Brooks not only kept from fouling on her final long jump attempt but she also set a personal-best with 21 feet, 1¾-inch leap to move within nine points of SEC champion and three-time defending national champion Kendell Williams of Georgia going into the final event, the 800 meters.

Brooks attempted to stay with Williams early in the 800, but she fell back, running a 2:22.39. Williams finished second in the 800 and won the pentathlon with 4,682 points, 102 ahead of second-place Brooks, who bettered her SEC point total and her personal-best by 130 with a school-record 4,580 points.

Brooks ran an 8.13 in the 60 hurdles, high jumped 6-0½ and threw the shot put 39-3¼ on her first attempt.

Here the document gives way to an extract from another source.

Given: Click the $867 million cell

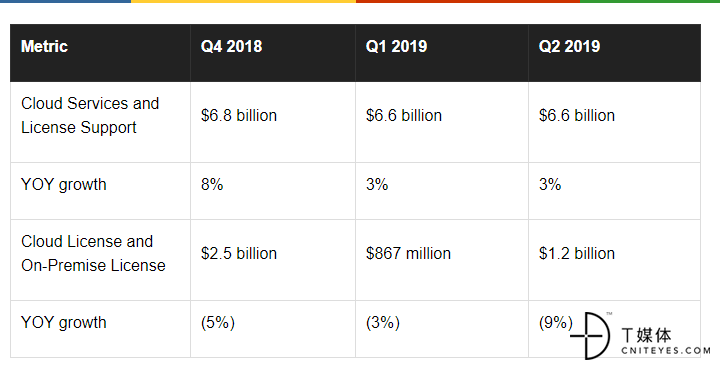Looking at the screenshot, I should (442, 260).
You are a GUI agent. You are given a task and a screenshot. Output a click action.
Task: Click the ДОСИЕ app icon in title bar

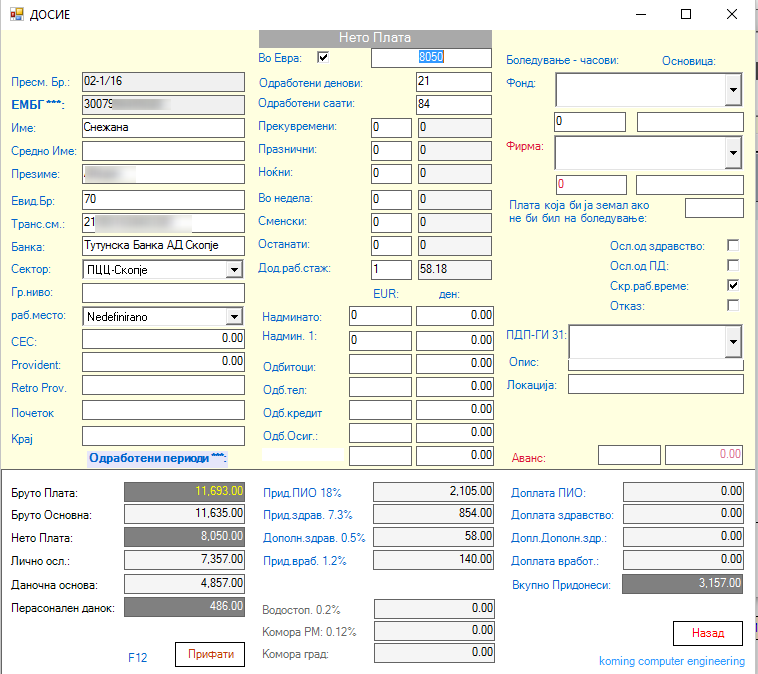pos(15,15)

"She had Kendell down to nine points," University of Arkansas, Fayetteville women's track and field Coach Lance Harter said. "I think that is as close as anybody has been to her, so we at least made her nervous and have to collect herself for the 800."

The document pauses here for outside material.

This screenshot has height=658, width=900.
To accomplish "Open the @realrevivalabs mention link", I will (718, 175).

Arkansas opened the competition at the Gilliam Indoor Stadium on the campus of Texas A&M with 12 points, thanks to Brooks' second-place finish and Leigha Brown's fifth-place finish.

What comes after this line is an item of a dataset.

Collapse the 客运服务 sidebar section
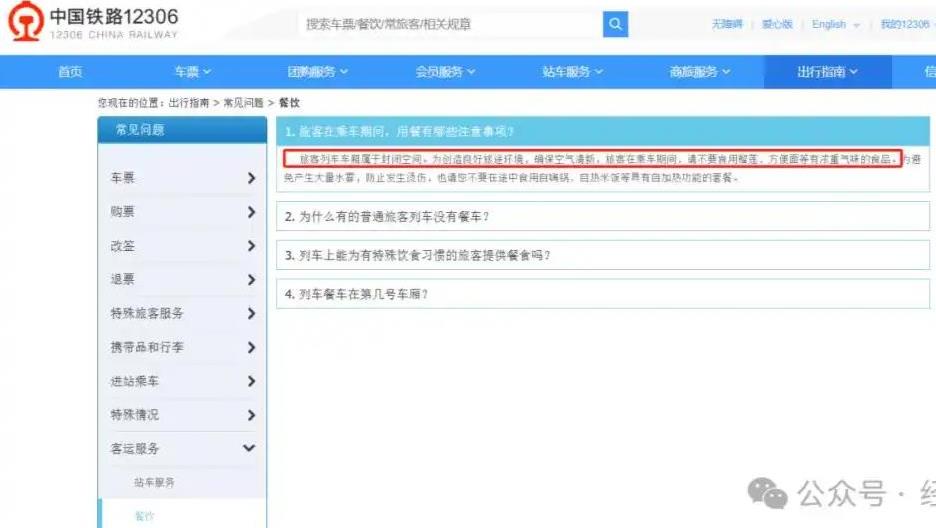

"Leigha Brown is a young lady that has been ninth a couple of times [at NCAAs], and she's been very determined all year, being a senior, that she was going to cash in," Harter said.

The Arkansas women were in third with those 12 points, 29 behind Georgia and four in back of Alabama.

The Razorbacks fared well during the opening day, getting Therese Haiss (4:38.53) and Nikki Hiltz (4:38.9) through in the mile. Haiss led her heat from start to finish.

Daina Harper won her heat in the 400 with a 52.31 to earn an NCAA final for the first time.

"We had a ... solid day, and I think it was a bonus with the milers [qualifying] and everything else went pretty much true to form, so now we just have to take care of business [today]," Harter said.